Directions for this task — Retype the whole of the data exactly.

The data —
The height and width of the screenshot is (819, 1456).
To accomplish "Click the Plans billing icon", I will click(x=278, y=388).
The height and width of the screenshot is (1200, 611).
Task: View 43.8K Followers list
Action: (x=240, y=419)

Completed task —
The height and width of the screenshot is (819, 1456).
To accomplish "Click the Plans billing icon", I will click(x=278, y=388).
The height and width of the screenshot is (1200, 611).
Task: View 43.8K Followers list
Action: (x=240, y=419)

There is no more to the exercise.